Rachel Lachowicz, known for her interest in inverting the canonical works and ostensible dominance of such 20th century male master artists as Carl Andre and Richard Serra, is represented by two striking, non-painterly sculptures in the exhibition. Integrating archetypically feminine products with classic art media, such as lipstick and make-up with wax and Plexiglas, Lachowicz conflates materials and messages about consumerism, personal rituals, embodiment and abstraction. In Cell: Interlocking Construction, 2010, the artist contains piles of billowing, custom, blue and black cosmetic pigment in large geometrically-shaped clear Plexiglas containers that interlock along the wall and sit on the floor. In some ways, Cell celebrates the seemingly untouched rich-hued make-up that we see, while preventing our direct access to it. The bulky abstract shapes that comprise the piece help to provide form and force in place of our own when we choose the “armor” – such as make-up – that helps to create our sexual and personal identity. In her well-know piece, Untitled (Lipstick Urinals), 1992, based on Marcel Duchamp’s iconic and ironic readymade Fountain, 1917,the artist feminizes the form of three small urinals by coating them entirely in bright red lipstick and wax, reminding male audiences – and fixture users – that the artist resides both outside and inside of the joke. Meyer points out that, “The Lachowicz Untitled (Lipstick Urinals) was a late addition. As soon as Franklin and I decided to add her Cell: Interlocking Construction to that room, we decided to bring in the urinals. Although they are representational, they added a much-needed feminist perspective in a male dominated room. There is something rather humorous about its inclusion that I find refreshing, although it’s also a reminder of the obstacles that women artists have had to face in the course of art history.”

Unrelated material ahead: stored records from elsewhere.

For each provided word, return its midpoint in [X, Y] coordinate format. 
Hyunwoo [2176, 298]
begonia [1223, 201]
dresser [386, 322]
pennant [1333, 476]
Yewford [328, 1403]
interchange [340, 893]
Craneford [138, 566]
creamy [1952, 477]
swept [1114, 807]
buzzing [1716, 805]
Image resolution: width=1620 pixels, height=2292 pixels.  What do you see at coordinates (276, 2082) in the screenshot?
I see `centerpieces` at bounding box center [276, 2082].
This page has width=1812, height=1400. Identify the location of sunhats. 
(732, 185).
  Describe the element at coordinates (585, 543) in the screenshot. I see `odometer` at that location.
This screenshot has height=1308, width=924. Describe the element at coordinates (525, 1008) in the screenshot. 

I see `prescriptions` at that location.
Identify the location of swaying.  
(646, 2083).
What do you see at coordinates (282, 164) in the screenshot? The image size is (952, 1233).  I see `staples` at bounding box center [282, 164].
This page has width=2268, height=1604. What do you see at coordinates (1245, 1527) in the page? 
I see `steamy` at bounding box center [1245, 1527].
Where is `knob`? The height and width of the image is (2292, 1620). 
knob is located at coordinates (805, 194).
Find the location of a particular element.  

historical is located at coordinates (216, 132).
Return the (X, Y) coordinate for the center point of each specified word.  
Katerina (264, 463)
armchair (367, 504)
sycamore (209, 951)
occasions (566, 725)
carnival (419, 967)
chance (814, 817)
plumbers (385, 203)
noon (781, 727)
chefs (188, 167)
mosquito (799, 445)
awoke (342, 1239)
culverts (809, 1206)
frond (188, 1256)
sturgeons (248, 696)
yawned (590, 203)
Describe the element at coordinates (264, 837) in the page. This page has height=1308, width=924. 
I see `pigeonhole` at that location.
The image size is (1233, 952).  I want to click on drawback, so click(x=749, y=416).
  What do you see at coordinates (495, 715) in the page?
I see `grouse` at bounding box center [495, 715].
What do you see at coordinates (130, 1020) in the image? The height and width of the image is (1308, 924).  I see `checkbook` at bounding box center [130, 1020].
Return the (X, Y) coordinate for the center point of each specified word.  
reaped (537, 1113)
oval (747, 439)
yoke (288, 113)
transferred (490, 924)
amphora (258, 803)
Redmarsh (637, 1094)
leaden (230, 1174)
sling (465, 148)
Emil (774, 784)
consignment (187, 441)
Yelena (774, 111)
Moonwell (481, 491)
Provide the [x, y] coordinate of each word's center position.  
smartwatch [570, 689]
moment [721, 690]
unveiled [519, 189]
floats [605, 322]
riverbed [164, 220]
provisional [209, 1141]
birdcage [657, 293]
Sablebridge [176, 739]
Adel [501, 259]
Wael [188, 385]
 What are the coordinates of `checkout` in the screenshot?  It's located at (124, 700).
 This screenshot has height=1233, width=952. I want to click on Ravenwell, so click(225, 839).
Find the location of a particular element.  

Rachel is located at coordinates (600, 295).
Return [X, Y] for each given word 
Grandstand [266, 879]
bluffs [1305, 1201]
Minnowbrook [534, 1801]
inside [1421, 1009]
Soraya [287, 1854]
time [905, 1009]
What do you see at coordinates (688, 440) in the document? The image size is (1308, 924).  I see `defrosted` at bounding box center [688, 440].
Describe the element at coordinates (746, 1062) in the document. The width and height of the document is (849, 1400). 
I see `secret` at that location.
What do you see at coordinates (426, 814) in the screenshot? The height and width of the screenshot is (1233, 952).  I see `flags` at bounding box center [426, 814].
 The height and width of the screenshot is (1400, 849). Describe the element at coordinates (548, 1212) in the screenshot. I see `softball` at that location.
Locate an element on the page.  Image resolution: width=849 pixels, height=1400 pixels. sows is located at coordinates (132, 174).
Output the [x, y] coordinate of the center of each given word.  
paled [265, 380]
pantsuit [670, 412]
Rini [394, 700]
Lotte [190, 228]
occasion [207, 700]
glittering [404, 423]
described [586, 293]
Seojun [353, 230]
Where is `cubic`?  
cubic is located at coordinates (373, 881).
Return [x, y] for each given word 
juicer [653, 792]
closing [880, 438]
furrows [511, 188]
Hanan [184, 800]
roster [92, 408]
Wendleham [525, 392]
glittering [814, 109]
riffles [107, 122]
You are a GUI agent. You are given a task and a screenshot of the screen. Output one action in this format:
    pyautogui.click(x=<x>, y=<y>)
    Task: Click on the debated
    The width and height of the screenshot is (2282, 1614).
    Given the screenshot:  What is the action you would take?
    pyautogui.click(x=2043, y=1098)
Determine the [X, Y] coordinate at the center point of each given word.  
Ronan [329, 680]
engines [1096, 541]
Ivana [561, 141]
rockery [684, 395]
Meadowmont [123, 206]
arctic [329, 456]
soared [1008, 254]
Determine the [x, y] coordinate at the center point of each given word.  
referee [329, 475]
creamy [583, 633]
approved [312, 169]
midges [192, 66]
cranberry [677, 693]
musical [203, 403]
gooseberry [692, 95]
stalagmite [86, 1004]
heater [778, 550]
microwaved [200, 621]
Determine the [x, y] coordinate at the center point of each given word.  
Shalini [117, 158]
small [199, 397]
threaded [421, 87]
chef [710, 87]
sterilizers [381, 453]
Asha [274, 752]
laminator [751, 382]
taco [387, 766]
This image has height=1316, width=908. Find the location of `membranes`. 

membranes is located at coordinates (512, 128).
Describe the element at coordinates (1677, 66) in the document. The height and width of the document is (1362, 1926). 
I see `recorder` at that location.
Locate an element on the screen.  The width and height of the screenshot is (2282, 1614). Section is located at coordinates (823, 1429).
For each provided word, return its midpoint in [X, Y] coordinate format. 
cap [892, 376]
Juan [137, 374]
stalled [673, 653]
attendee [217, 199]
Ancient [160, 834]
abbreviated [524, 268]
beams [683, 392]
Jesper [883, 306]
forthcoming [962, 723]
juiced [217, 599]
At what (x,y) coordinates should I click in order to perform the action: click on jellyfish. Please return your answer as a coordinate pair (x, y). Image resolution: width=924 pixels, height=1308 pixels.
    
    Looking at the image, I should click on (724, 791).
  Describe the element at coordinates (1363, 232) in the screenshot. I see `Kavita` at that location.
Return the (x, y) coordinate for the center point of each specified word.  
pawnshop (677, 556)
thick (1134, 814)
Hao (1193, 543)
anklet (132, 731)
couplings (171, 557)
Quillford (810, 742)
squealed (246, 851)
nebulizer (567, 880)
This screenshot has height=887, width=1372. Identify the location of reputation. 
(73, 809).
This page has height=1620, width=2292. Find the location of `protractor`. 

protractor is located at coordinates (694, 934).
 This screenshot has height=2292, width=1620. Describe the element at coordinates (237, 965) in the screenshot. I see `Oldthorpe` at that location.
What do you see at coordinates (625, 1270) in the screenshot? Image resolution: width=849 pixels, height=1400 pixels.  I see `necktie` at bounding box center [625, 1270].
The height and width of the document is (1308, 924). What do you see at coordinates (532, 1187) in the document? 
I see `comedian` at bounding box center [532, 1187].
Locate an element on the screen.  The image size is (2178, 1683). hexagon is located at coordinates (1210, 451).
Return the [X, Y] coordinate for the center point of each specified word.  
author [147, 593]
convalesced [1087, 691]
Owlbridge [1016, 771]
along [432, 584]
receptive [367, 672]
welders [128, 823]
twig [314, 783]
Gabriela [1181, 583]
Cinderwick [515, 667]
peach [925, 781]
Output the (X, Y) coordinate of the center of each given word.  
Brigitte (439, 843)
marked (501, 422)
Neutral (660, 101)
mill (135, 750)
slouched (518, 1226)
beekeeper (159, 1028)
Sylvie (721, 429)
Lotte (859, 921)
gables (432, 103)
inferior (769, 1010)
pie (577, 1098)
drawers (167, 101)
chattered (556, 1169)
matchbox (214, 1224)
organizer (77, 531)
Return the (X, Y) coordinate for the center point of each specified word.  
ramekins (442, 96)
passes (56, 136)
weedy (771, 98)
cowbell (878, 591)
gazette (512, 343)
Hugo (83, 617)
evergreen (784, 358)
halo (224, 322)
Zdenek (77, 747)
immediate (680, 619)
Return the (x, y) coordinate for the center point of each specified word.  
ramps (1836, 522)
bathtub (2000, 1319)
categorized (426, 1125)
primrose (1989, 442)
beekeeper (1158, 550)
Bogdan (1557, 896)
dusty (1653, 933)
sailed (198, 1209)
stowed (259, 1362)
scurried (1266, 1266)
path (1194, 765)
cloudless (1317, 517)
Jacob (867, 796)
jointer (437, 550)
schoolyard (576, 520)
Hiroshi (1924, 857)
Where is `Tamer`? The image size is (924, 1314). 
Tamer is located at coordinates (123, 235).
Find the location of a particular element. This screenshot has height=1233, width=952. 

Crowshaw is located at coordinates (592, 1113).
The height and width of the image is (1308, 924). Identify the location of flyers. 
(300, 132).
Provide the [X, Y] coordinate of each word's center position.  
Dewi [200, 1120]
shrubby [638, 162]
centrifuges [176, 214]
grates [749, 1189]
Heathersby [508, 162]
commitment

This fusion and conflict of history and direct experience abounds in the works chosen for Variations. From the tongue-in-cheek, sex-allusive, abstracted, body-relational video installations of A.K. Burns to a stoic, gray, lava-like wall sculpture by Anthony Pearson, the guiding themes in this show will appeal to many who seek to define what it means to live in today’s truly transformative time; after 9/11, after YouTube, after the election of President Obama, after the economic crash, after the mapping of the human genome and even after Michael Brown’s tragic death by police gunfire just a few weeks ago in Missouri.

Sizeable audiences have flocked to LACMA in recent years to see several major contemporary exhibitions, such as the popular James Turrell: A Retrospective, which Meyer also collaborated on. Such large solo shows draw great audiences and great group shows, such as Variations, help to bring them back. “It was our job to select work that interacts and even conflicts with other works in order to bring up the ‘conversations’ we hope to ignite,” explains Meyer.

Meyer and Sirmans, LACMA’s Curator of Contemporary Art, known for organizing the Minimalist Blinky Palermo: Retrospective, 1964-1977 and Fútbol: The Beautiful Game, have gathered some extraordinary pieces from the permanent collection for Variations: Conversations in and Around Abstract Painting Today, which are certain to enact those viewer conversations alluded to in the exhibition title.

The artists whose works are included in the exhibition are: Markus Amm, Mark Bradford, A.K. Burns, Aaron Curry, Theaster Gates, Mark Grotjahn, Iva Gueroguieva, Sergei Jensen, Rashid Johnson, Jennie C. Jones, Rachel Lachowicz, Dashiell Manley, Julie Mehretu, Dianna Molzan, Albert Oehlen, Alexandra Olson, Laura Owens, Anthony Pearson, Howardena Pindell, Gerhard Richter, Sterling Ruby, Analia Saban, Maaike Schoorel, Amy Sillman, Diana Thater, Lesley Vance, Mary Weatherford, Lisa Williamson and Christopher Wool.

 Variations: Conversations in and Around Abstract Painting is on display at Los Angeles County Museum of Art  August 24, 2014–March 22, 2015

Broad Contemporary Art Museum at LACMA, Level 3

Additional programming details for the Variations exhibition will be shortly forthcoming on LACMA’s official website.